“Sound—hearing—is this absolutely important sense for us, but of course that’s what a picture can’t offer. So as someone interested in unsettling the meaning of pictures, I suppose it only makes sense that I started to think more about this gap between pictures and sound. How do we negotiate it? How did audiences [in the past] negotiate that difference?”
Caitlin Woolsey continues the miniseries on sound and visual art in conversation with Michael Gaudio, professor of art history at the University of Minnesota, who specializes in visual arts in the early modern Atlantic world. Michael describes his early studies in literature and the influence of deconstruction as a theory that taught him to inhabit the contingencies and ambiguities of a work. He discusses his transhistorical and transregional approach, and the evolution of his subfield over the last few decades. They discuss the gap between pictures and sound, and instances when seeing and hearing coming into relationship and tension with one another. Finally, Michael reflects on the “melancholy work of being an art historian,” part of which he characterizes as the descriptive challenge of thinking, writing, and teaching about sound in visual art.
A transcript for this episode is forthcoming. If you require one immediately, please write to [email protected].
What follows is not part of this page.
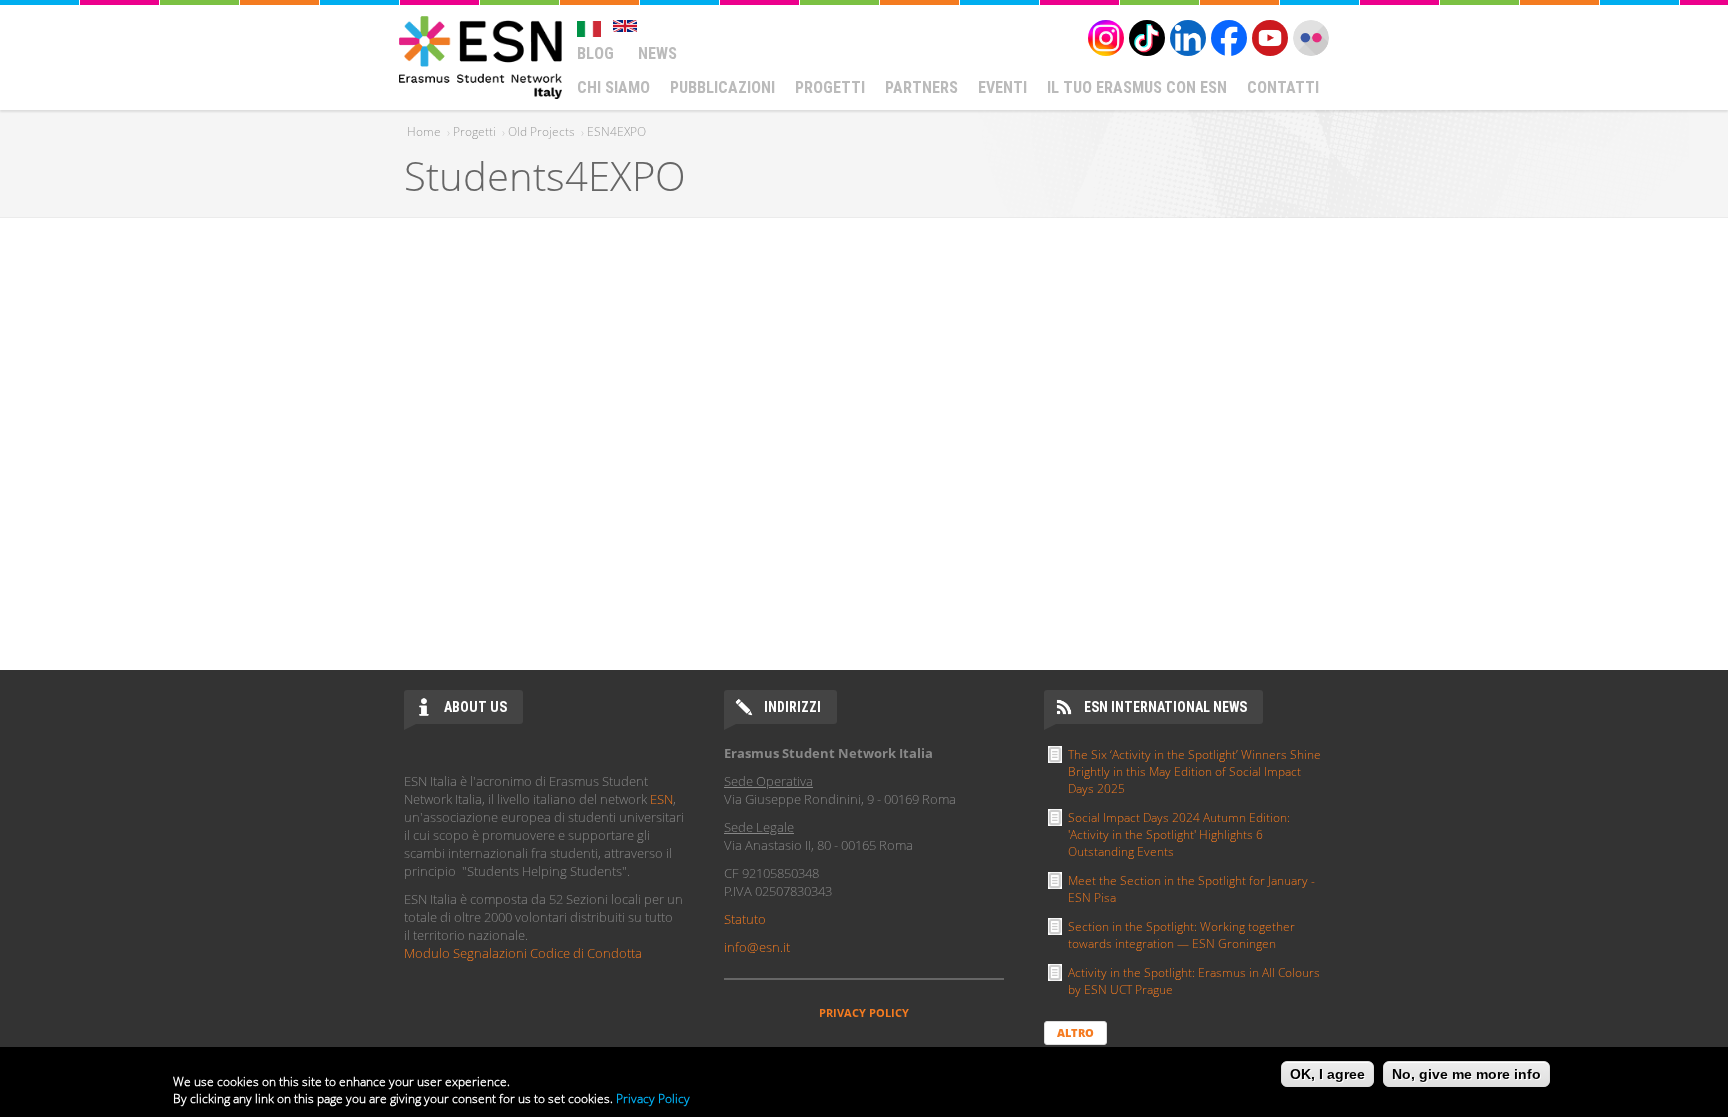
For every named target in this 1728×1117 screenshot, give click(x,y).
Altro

Michael Gaudio is professor of art history at the University of Minnesota. A specialist of the visual arts in the early modern Atlantic world, he is the author of Engraving the Savage: The New World and Techniques of Civilization (University of Minnesota Press, 2008), The Bible and the Printed Image in Early Modern England: Little Gidding and the Pursuit of Scriptural Harmony (Routledge, 2017), and, most recently, Sound, Image, Silence: Art and the Aural Imagination in the Atlantic World (University of Minnesota Press, 2019).
This conversation was recorded on August 23, 2021.